When you put young children together to socialize, they will do what comes naturally at their age and stage of development, and for the child who resorts to physical expressions of frustration over verbal ones, it is our job as teachers and parents to shape and redirect those behaviors while also not stigmatizing the child who bites because he or she has fewer language skills, a quicker temper, or the typical low impulse control that characterizes this age group.

No parent enjoys seeing his or her child come home with a bruise or scratch or tooth marks. If this were happening between second graders, my reaction would be much different than when it happens between 3-year-olds. It would be a completely different behavior if perpetrated by a 7-year-old, and I'd recommend that all adults involved be quite concerned and tenacious in following up on how best to handle the situation.

When 2-year-olds scuffle, it is not because the school is an unsafe place or a teacher is negligent, since these physical interactions happen in every single preschool and daycare environment in the world. It is because, no matter how well and closely young children are supervised, a bite happens in a nanosecond. If a teacher knows to expect it, she can shadow a serial biter (assuming robust staffing). But when a bite happens randomly like a flash of lightning, there is simply nothing teachers can do but treat the injury, soothe the aggrieved child, and explain calmly and repetitively to the aggressive child why it is not OK to bite. At age two or three, there is nothing more a biting child can absorb, and punishment -- often delivered minutes or hours later -- is useless because by then, the cause of the punishment has been forgotten, if ever properly understood in the first place. The best remedies are disapproval delivered with a calm but mildly reproachful tone, immediate redirection, and time... time for all involved to settle down, and time for the child who bites to outgrow what may be a distasteful, but developmentally "normal" behavior for at least 10 percent of young children.

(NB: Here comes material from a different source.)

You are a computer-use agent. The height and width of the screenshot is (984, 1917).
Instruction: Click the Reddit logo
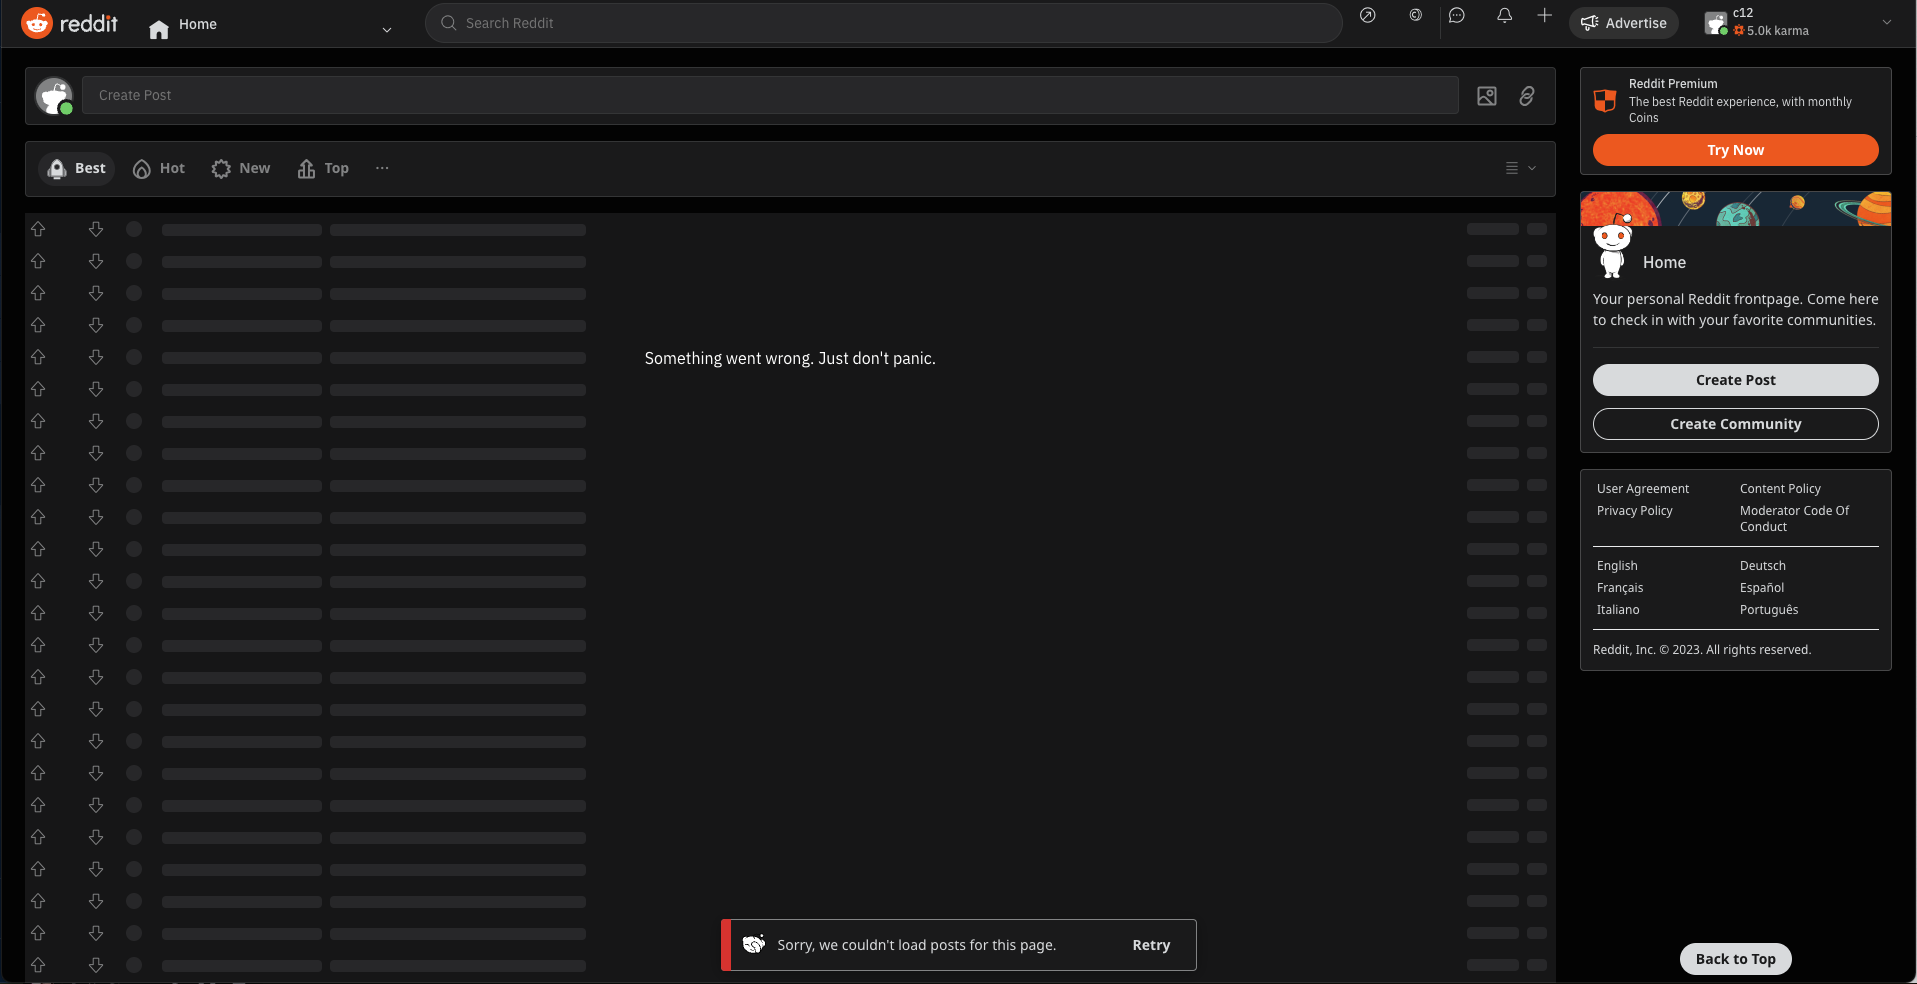tap(70, 23)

So, there is no guarantee that your toddler or preschooler will never come home with minor marks on his or her body, inflicted by a classmate. And if you are the parent of a young child who bites or in other ways physically aggressive towards peers, can I tell you there is a silver bullet for that, or for your parental embarrassment? Nope. But parents and teachers can work together to teach children more socially acceptable ways of interacting, and at the same time, can wait patiently for them to grow up. The good news is, they always do.